Research

Metabolomics is an emerging field of research aimed at characterizing and quantitating a variety of small molecule compounds across various biological samples. In addition to overseeing operations of the Metabolomics Shared Resource in the Lombardi Comprehensive Cancer Center at Georgetown University Medical Center, our core research group focuses on a number of metabolomics studies in a variety of areas including radiation biology, cancer and neurodegenerative disease.

One area of research in which we are active is in pancreatic cancer. Using human pancreatic ductal adenocarcinoma (PDAC) serum patient samples, we are working to identify biomarkers of disease that can be used for earlier diagnosis. Additionally, we validate the specificity of this markers from patients with pancreatitis and intraductal papillary mucinous neoplasms (IPMN). We also implement metabolic flux analysis studies in induced pluripotent stem cell (iPSC) and 3D-organoid models, to identify early metabolic markers of disease and novel therapeutic targets in the progression of pancreatic cancer from pancreatic intraepithelial neoplasia (PanIN) to late-stage PDAC. Furthermore, we are interested in the analytical and functional characterization of exosomes and other extracellular vesicles (EVs) through pancreatic cancer progression.

A second area of research involves understanding the molecular changes associated with ionizing radiation exposure. Using a variety of in vivo models, we examine the effects of radiation induced tissue toxicity on the molecular profile of these models, elucidating mediators of radiation damage response. This work seeks to understand the mechanism behind the radiation damage response, and is applicable to cancer patients who receive radiation therapy, humans exposed to space radiation and for planning for mass-exposure events.
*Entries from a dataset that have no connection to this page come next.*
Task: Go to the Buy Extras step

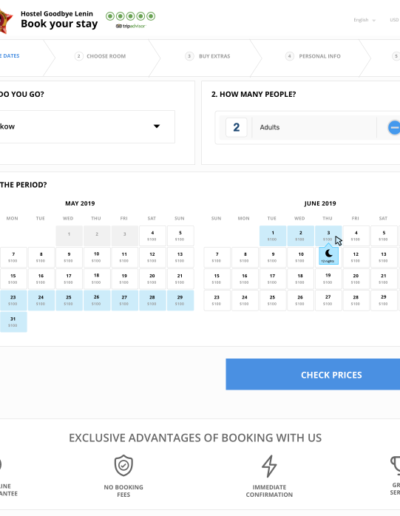Action: [x=208, y=56]
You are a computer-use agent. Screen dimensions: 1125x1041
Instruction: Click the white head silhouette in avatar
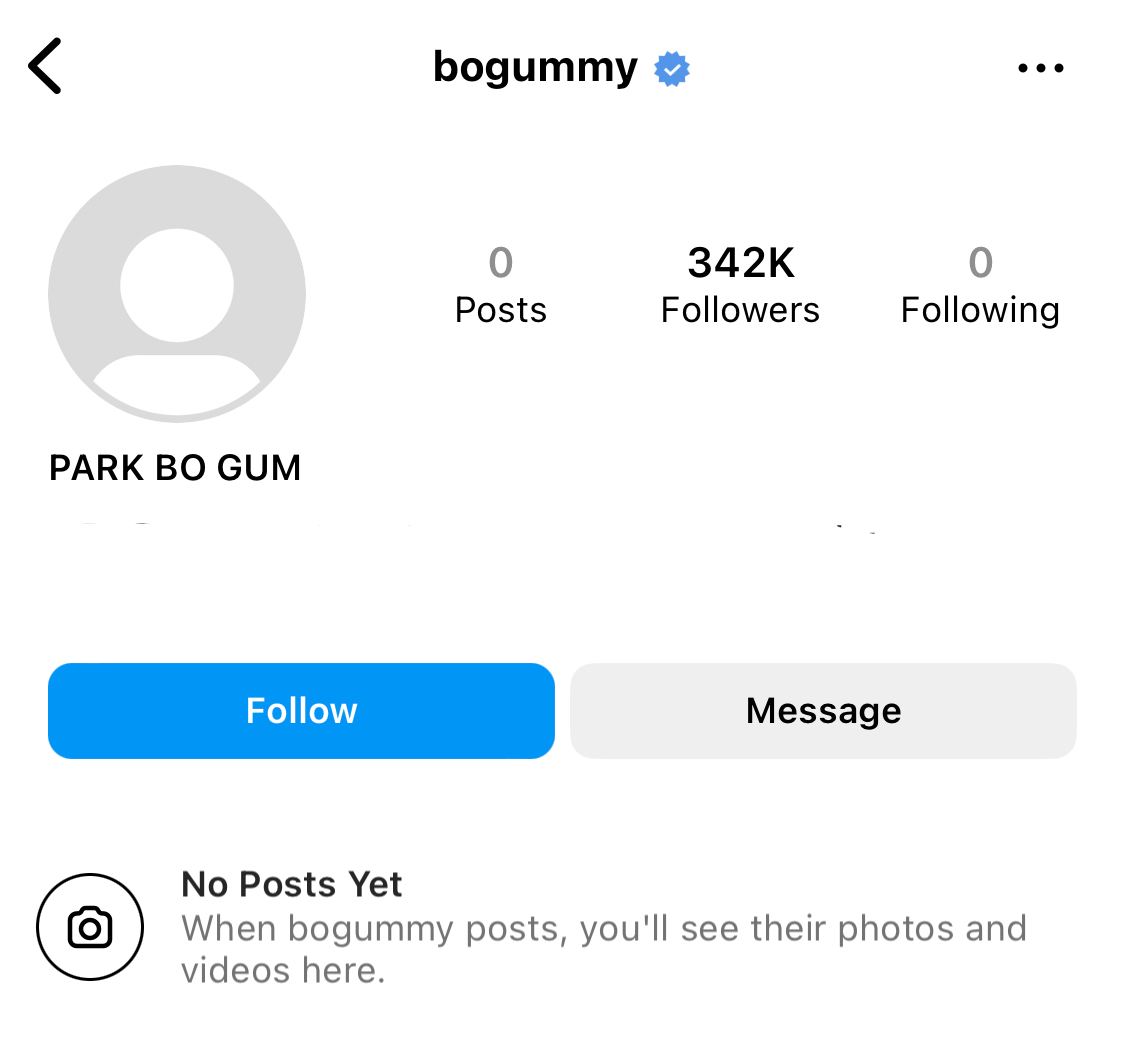[176, 285]

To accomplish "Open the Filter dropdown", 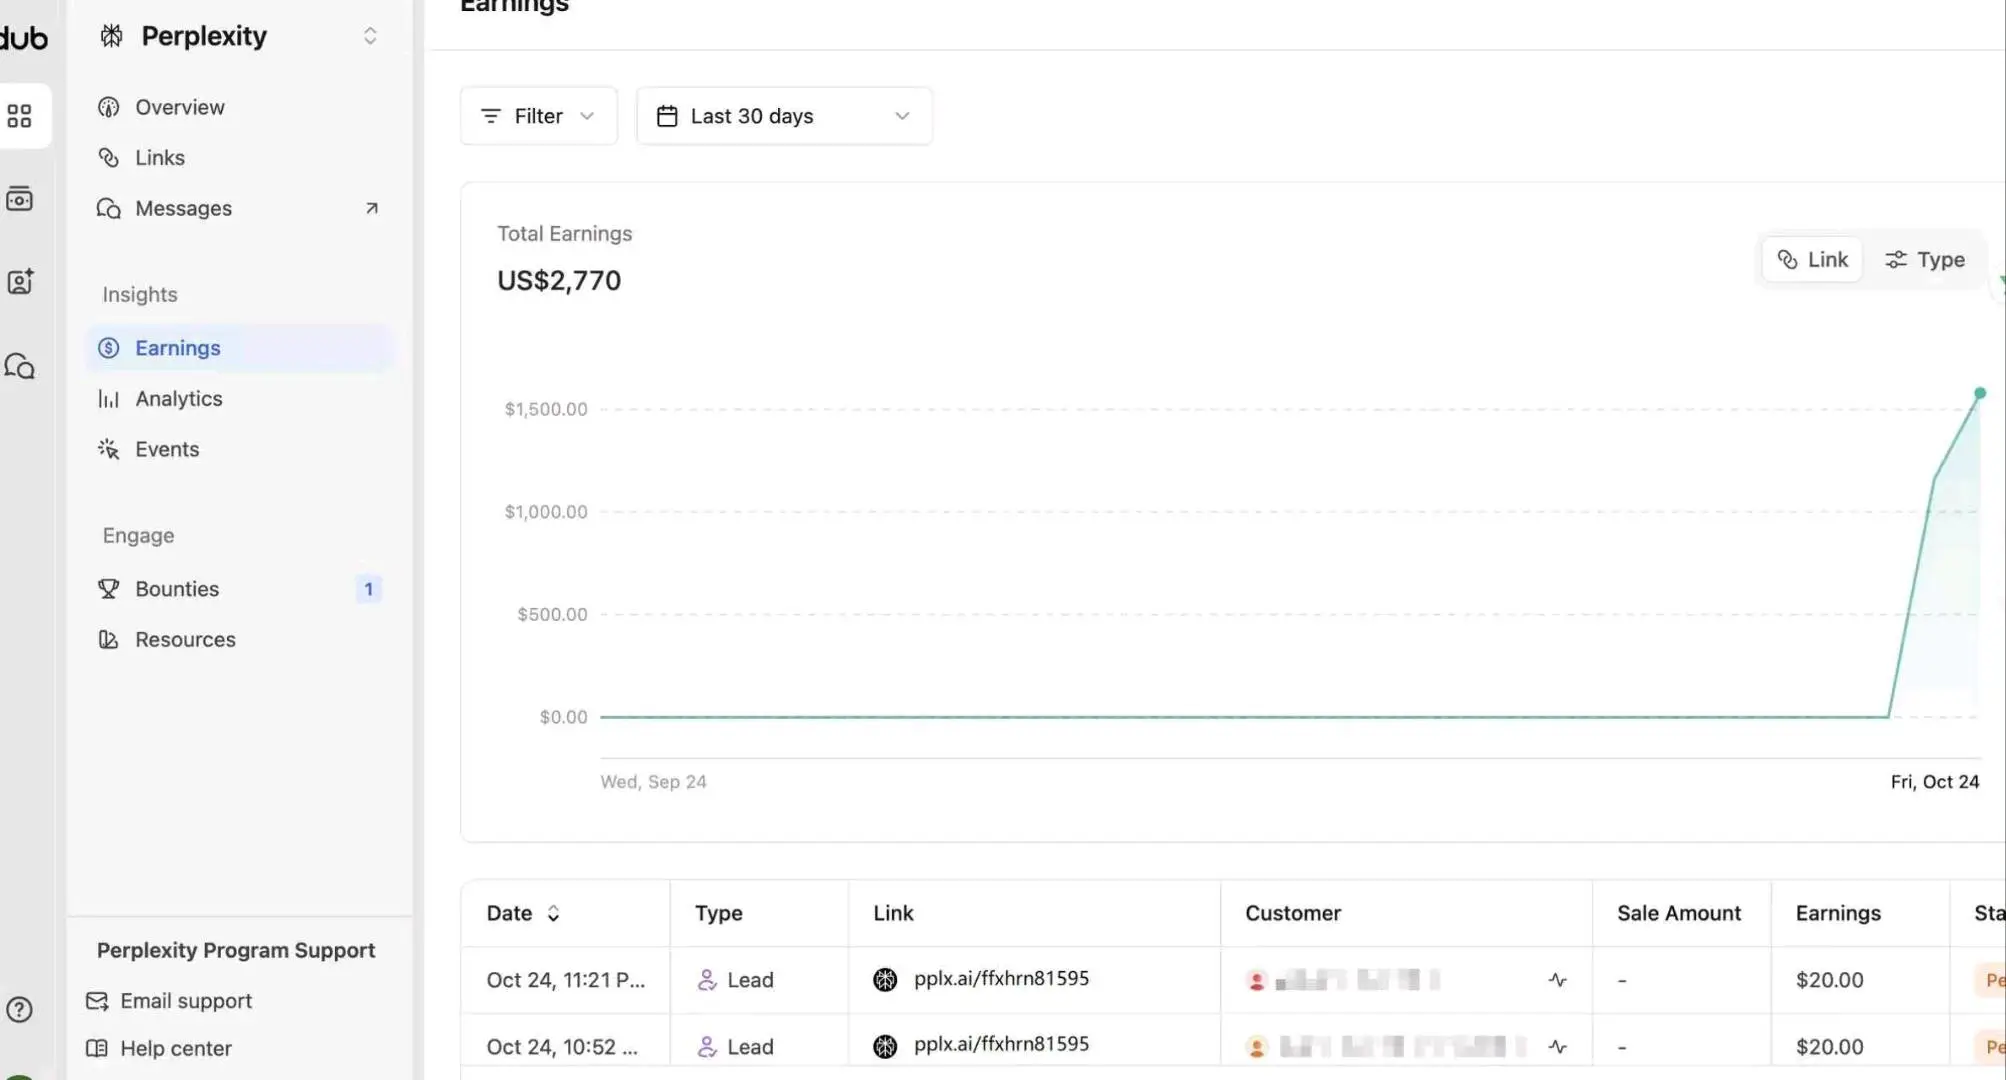I will coord(538,116).
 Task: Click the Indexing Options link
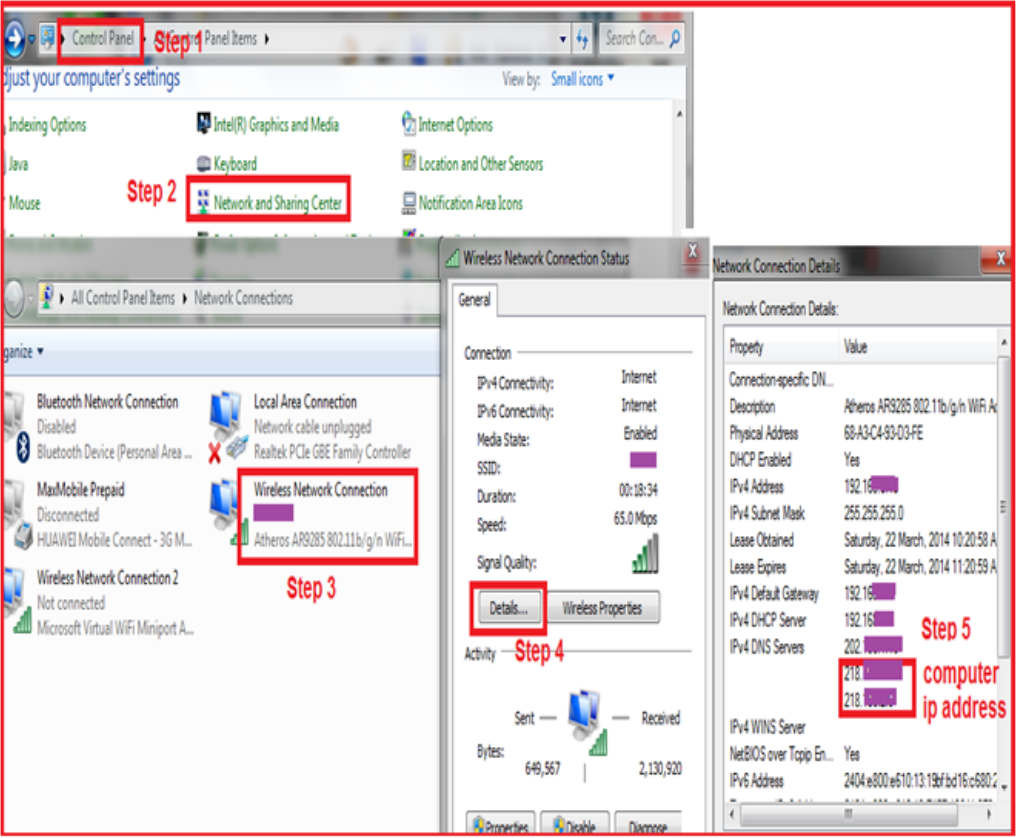(x=47, y=125)
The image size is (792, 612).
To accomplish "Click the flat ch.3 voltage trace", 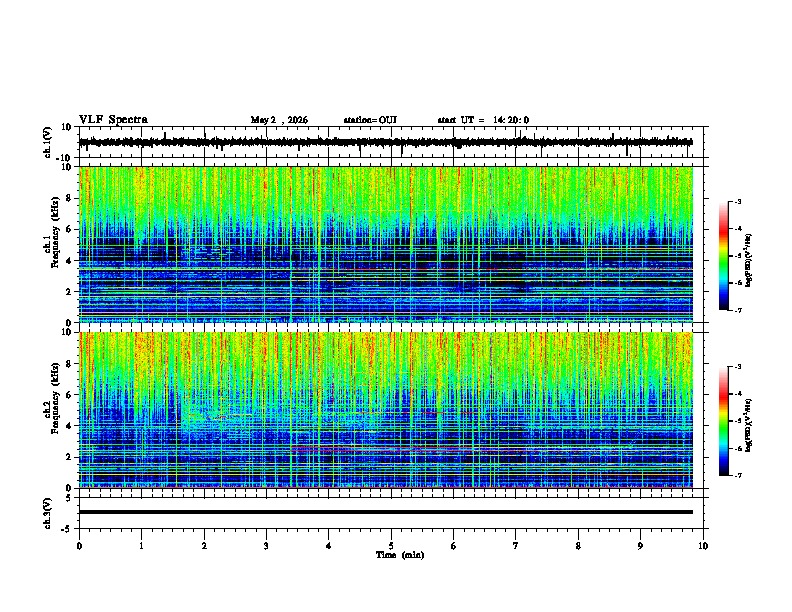I will pos(385,512).
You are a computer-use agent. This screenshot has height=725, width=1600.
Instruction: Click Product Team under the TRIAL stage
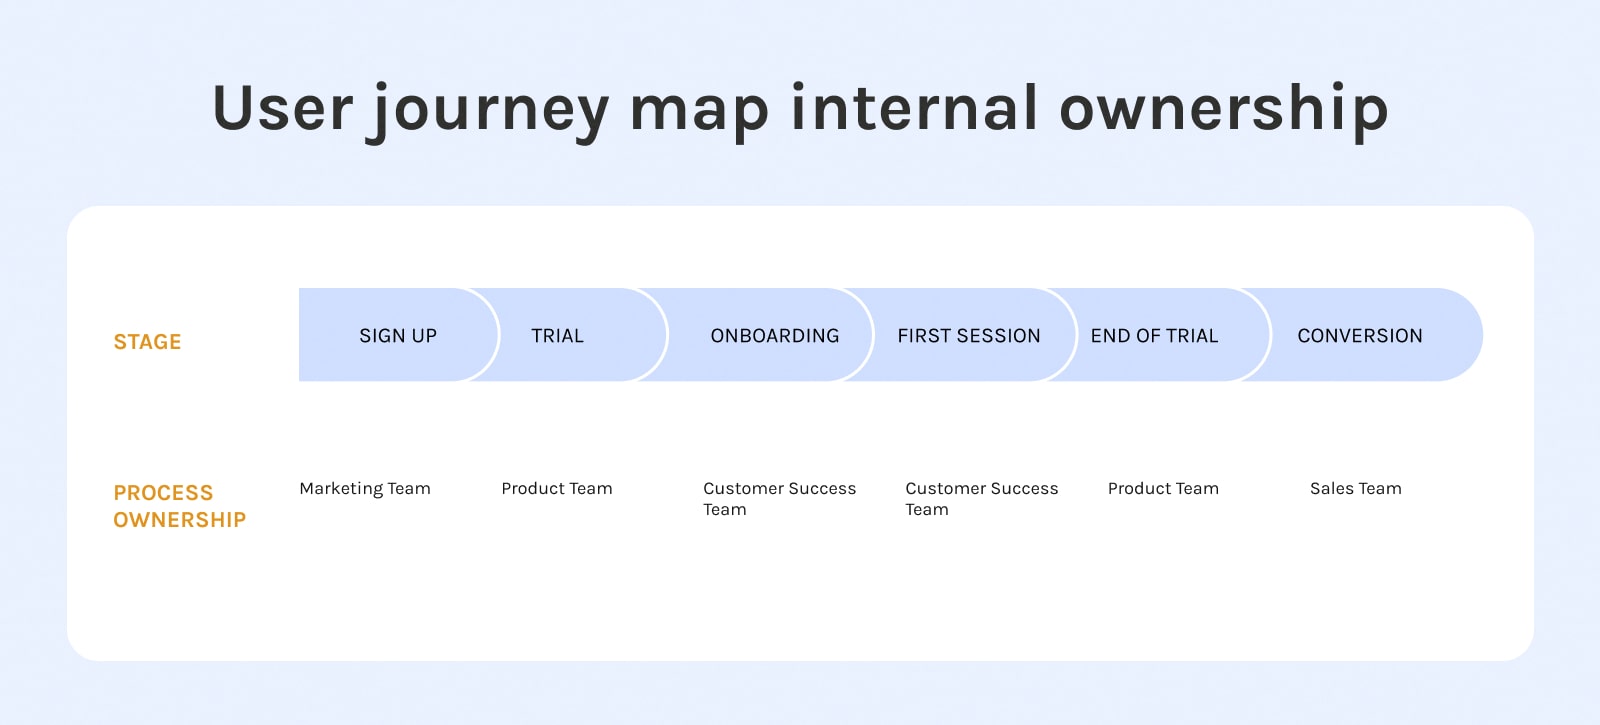pyautogui.click(x=557, y=489)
Finally, we work to create computational tools to aid in unknown metabolite identification. This includes developing algorithms for metabolite identification, structuring and populating MS/MS libraries, optimizing peak-picking parameters for untargeted metabolomics studies, designing new visualization techniques for high-dimensional metabolomics data and integrating machine-learning methods into metabolite recognition workflows.

Our goal is to join analytical techniques (LC-MS, GC-MS and NMR) with cell and molecular biology techniques, and computational and statistical methods, to identify signaling mechanisms that are responsible for phenotypic changes within a system, and to orthogonally validate potentially abrogated pathways.